[Task prompt]
Beginning at whichever line contains "Star this dashboard", reproduce each line of the records below word for word, ending with the last, and add nothing.

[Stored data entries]
-=-=-

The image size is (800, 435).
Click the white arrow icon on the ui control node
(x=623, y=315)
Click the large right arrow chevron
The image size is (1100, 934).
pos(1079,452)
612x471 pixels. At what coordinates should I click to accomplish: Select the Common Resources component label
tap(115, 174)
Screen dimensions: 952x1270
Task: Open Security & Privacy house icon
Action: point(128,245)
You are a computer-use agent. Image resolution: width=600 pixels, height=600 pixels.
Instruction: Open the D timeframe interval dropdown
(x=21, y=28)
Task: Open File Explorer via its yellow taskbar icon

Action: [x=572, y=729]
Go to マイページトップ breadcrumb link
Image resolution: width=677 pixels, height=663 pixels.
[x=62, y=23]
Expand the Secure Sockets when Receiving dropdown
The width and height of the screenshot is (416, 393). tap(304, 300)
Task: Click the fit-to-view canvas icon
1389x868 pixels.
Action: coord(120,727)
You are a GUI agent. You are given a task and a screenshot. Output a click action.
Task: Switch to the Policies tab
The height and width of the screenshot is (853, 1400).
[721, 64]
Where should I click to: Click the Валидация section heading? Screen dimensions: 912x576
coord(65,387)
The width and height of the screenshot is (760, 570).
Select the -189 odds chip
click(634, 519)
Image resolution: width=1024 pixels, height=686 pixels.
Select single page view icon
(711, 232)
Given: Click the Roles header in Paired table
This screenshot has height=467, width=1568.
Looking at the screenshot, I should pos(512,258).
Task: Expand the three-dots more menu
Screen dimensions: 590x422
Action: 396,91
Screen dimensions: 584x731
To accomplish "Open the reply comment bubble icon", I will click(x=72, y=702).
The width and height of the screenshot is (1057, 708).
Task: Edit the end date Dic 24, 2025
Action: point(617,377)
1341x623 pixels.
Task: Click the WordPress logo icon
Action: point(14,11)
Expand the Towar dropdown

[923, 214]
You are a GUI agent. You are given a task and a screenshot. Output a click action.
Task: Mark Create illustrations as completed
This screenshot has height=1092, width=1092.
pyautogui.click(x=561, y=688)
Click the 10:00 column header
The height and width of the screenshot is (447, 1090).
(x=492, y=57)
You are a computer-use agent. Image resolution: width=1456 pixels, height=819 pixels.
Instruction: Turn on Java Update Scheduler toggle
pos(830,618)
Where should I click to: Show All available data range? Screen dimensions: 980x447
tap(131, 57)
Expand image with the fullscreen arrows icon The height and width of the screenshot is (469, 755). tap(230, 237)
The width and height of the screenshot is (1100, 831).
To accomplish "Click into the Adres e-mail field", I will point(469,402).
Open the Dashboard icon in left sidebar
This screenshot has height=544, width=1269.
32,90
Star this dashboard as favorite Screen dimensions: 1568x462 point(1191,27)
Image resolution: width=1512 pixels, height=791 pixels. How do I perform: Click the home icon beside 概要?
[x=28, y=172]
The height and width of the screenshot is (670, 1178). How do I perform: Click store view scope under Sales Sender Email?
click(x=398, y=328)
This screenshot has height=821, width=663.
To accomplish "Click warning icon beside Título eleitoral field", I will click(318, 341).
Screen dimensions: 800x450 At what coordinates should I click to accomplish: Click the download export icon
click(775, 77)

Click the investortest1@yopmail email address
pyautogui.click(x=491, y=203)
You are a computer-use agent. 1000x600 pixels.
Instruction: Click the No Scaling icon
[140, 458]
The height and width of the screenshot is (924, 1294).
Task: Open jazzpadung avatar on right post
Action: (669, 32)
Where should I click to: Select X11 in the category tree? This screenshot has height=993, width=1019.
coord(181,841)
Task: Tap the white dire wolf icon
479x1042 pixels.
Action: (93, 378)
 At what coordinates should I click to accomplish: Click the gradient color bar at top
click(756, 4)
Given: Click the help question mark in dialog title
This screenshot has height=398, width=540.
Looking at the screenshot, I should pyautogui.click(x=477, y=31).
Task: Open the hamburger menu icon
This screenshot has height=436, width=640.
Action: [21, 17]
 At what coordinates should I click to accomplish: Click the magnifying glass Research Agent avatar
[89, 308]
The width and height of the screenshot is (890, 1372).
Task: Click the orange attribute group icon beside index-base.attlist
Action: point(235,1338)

-=-=-

[Answer]
Star this dashboard as favorite Screen dimensions: 1568x462 point(1191,27)
Image resolution: width=1512 pixels, height=791 pixels. How do I perform: Click the home icon beside 概要?
[x=28, y=172]
The height and width of the screenshot is (670, 1178). How do I perform: Click store view scope under Sales Sender Email?
click(x=398, y=328)
This screenshot has height=821, width=663.
To accomplish "Click warning icon beside Título eleitoral field", I will click(318, 341).
Screen dimensions: 800x450 At what coordinates should I click to accomplish: Click the download export icon
click(775, 77)

Click the investortest1@yopmail email address
pyautogui.click(x=491, y=203)
You are a computer-use agent. 1000x600 pixels.
Instruction: Click the No Scaling icon
[140, 458]
The height and width of the screenshot is (924, 1294).
Task: Open jazzpadung avatar on right post
Action: (669, 32)
Where should I click to: Select X11 in the category tree? This screenshot has height=993, width=1019.
coord(181,841)
Task: Tap the white dire wolf icon
479x1042 pixels.
Action: (93, 378)
 At what coordinates should I click to accomplish: Click the gradient color bar at top
click(756, 4)
Given: Click the help question mark in dialog title
This screenshot has height=398, width=540.
Looking at the screenshot, I should pyautogui.click(x=477, y=31).
Task: Open the hamburger menu icon
This screenshot has height=436, width=640.
Action: [21, 17]
 At what coordinates should I click to accomplish: Click the magnifying glass Research Agent avatar
[89, 308]
The width and height of the screenshot is (890, 1372).
Task: Click the orange attribute group icon beside index-base.attlist
Action: point(235,1338)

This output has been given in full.